Your answer is the listing, printed exactly as given.
------------------------
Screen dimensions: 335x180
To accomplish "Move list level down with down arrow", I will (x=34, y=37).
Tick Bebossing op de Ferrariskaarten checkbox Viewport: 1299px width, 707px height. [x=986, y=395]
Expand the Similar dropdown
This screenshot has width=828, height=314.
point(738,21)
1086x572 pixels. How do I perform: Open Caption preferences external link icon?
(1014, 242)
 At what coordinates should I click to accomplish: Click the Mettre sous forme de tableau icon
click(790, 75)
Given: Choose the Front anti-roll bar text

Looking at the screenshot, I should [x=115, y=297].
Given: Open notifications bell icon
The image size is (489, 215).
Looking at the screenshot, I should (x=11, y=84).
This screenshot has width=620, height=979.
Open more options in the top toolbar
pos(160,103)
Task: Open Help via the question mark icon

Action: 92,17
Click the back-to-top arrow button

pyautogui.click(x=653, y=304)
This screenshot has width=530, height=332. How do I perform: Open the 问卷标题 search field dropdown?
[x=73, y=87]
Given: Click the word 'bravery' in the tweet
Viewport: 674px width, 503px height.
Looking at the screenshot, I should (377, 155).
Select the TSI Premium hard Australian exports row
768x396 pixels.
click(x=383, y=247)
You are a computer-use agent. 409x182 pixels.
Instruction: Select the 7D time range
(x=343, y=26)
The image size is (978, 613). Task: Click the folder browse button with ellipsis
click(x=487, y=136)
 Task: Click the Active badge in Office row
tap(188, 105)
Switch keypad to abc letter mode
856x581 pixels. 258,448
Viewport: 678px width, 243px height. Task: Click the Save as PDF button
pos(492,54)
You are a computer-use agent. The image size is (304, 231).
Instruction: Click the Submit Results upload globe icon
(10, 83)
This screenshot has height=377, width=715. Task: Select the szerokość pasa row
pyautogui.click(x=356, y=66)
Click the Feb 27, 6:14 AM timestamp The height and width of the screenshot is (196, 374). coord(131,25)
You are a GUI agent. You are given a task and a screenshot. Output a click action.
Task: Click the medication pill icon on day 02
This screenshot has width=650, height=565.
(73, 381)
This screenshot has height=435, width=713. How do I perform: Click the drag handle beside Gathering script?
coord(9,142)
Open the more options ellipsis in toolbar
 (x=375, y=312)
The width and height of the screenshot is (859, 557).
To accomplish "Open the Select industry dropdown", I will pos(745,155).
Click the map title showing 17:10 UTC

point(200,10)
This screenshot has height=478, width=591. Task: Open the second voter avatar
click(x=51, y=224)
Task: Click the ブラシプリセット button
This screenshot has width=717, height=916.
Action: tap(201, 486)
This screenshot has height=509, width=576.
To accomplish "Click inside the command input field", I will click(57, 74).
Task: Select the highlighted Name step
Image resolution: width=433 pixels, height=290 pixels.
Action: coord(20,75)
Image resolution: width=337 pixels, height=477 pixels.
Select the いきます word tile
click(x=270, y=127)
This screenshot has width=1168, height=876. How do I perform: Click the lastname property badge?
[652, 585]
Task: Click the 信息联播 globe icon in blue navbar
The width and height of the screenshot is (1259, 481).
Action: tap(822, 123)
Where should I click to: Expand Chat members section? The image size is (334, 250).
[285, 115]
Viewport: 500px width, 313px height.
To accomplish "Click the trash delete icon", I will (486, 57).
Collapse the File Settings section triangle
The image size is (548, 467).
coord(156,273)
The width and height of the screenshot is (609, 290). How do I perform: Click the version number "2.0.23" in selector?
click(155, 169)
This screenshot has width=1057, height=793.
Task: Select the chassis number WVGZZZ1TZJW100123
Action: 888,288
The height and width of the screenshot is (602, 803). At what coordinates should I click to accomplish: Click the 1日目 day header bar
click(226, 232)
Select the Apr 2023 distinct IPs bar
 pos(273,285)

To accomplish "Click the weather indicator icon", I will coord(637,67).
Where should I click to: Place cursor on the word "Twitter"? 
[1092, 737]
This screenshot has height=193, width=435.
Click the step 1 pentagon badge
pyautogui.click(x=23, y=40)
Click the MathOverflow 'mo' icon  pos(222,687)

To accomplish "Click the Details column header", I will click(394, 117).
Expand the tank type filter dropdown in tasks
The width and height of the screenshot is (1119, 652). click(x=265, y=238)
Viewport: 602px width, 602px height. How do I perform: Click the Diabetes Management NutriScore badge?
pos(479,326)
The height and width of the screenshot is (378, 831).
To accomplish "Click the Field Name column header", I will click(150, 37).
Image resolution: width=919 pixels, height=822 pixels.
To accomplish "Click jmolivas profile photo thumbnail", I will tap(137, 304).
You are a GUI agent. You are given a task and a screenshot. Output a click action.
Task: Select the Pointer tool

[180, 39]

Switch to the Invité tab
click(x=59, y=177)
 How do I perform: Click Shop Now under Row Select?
------------------------
* _Output_:
Screen dimensions: 335x180
To accomplish "Move list level down with down arrow", I will (x=34, y=37).
Tick Bebossing op de Ferrariskaarten checkbox Viewport: 1299px width, 707px height. [x=986, y=395]
Expand the Similar dropdown
This screenshot has width=828, height=314.
point(738,21)
1086x572 pixels. How do I perform: Open Caption preferences external link icon?
(1014, 242)
 At what coordinates should I click to accomplish: Click the Mettre sous forme de tableau icon
click(790, 75)
Given: Choose the Front anti-roll bar text

Looking at the screenshot, I should [x=115, y=297].
Given: Open notifications bell icon
The image size is (489, 215).
Looking at the screenshot, I should (x=11, y=84).
This screenshot has width=620, height=979.
Open more options in the top toolbar
pos(160,103)
Task: Open Help via the question mark icon

Action: 92,17
Click the back-to-top arrow button

pyautogui.click(x=653, y=304)
This screenshot has width=530, height=332. How do I perform: Open the 问卷标题 search field dropdown?
[x=73, y=87]
Given: Click the word 'bravery' in the tweet
Viewport: 674px width, 503px height.
Looking at the screenshot, I should (377, 155).
Select the TSI Premium hard Australian exports row
768x396 pixels.
click(x=383, y=247)
You are a computer-use agent. 409x182 pixels.
Instruction: Select the 7D time range
(x=343, y=26)
The image size is (978, 613). Task: Click the folder browse button with ellipsis
click(x=487, y=136)
 Task: Click the Active badge in Office row
tap(188, 105)
Switch keypad to abc letter mode
856x581 pixels. 258,448
Viewport: 678px width, 243px height. Task: Click the Save as PDF button
pos(492,54)
You are a computer-use agent. The image size is (304, 231).
Instruction: Click the Submit Results upload globe icon
(10, 83)
This screenshot has height=377, width=715. Task: Select the szerokość pasa row
pyautogui.click(x=356, y=66)
Click the Feb 27, 6:14 AM timestamp The height and width of the screenshot is (196, 374). coord(131,25)
You are a GUI agent. You are given a task and a screenshot. Output a click action.
Task: Click the medication pill icon on day 02
This screenshot has width=650, height=565.
(73, 381)
This screenshot has height=435, width=713. How do I perform: Click the drag handle beside Gathering script?
coord(9,142)
Open the more options ellipsis in toolbar
 (x=375, y=312)
The width and height of the screenshot is (859, 557).
To accomplish "Open the Select industry dropdown", I will pos(745,155).
Click the map title showing 17:10 UTC

point(200,10)
This screenshot has height=478, width=591. Task: Open the second voter avatar
click(x=51, y=224)
Task: Click the ブラシプリセット button
This screenshot has width=717, height=916.
Action: tap(201, 486)
This screenshot has height=509, width=576.
To accomplish "Click inside the command input field", I will click(57, 74).
Task: Select the highlighted Name step
Image resolution: width=433 pixels, height=290 pixels.
Action: coord(20,75)
Image resolution: width=337 pixels, height=477 pixels.
Select the いきます word tile
click(x=270, y=127)
This screenshot has width=1168, height=876. How do I perform: Click the lastname property badge?
[652, 585]
Task: Click the 信息联播 globe icon in blue navbar
The width and height of the screenshot is (1259, 481).
Action: tap(822, 123)
Where should I click to: Expand Chat members section? The image size is (334, 250).
[285, 115]
Viewport: 500px width, 313px height.
To accomplish "Click the trash delete icon", I will (486, 57).
Collapse the File Settings section triangle
The image size is (548, 467).
coord(156,273)
The width and height of the screenshot is (609, 290). How do I perform: Click the version number "2.0.23" in selector?
click(155, 169)
This screenshot has width=1057, height=793.
Task: Select the chassis number WVGZZZ1TZJW100123
Action: 888,288
The height and width of the screenshot is (602, 803). At what coordinates should I click to accomplish: Click the 1日目 day header bar
click(226, 232)
Select the Apr 2023 distinct IPs bar
 pos(273,285)

To accomplish "Click the weather indicator icon", I will coord(637,67).
Where should I click to: Place cursor on the word "Twitter"? 
[1092, 737]
This screenshot has height=193, width=435.
Click the step 1 pentagon badge
pyautogui.click(x=23, y=40)
Click the MathOverflow 'mo' icon  pos(222,687)

To accomplish "Click the Details column header", I will click(394, 117).
Expand the tank type filter dropdown in tasks
The width and height of the screenshot is (1119, 652). click(x=265, y=238)
Viewport: 602px width, 602px height. How do I perform: Click the Diabetes Management NutriScore badge?
pos(479,326)
The height and width of the screenshot is (378, 831).
To accomplish "Click the Field Name column header", I will click(150, 37).
Image resolution: width=919 pixels, height=822 pixels.
To accomplish "Click jmolivas profile photo thumbnail", I will tap(137, 304).
You are a GUI agent. You are given a task and a screenshot. Output a click action.
Task: Select the Pointer tool

[180, 39]

Switch to the Invité tab
click(x=59, y=177)
 How do I perform: Click Shop Now under Row Select?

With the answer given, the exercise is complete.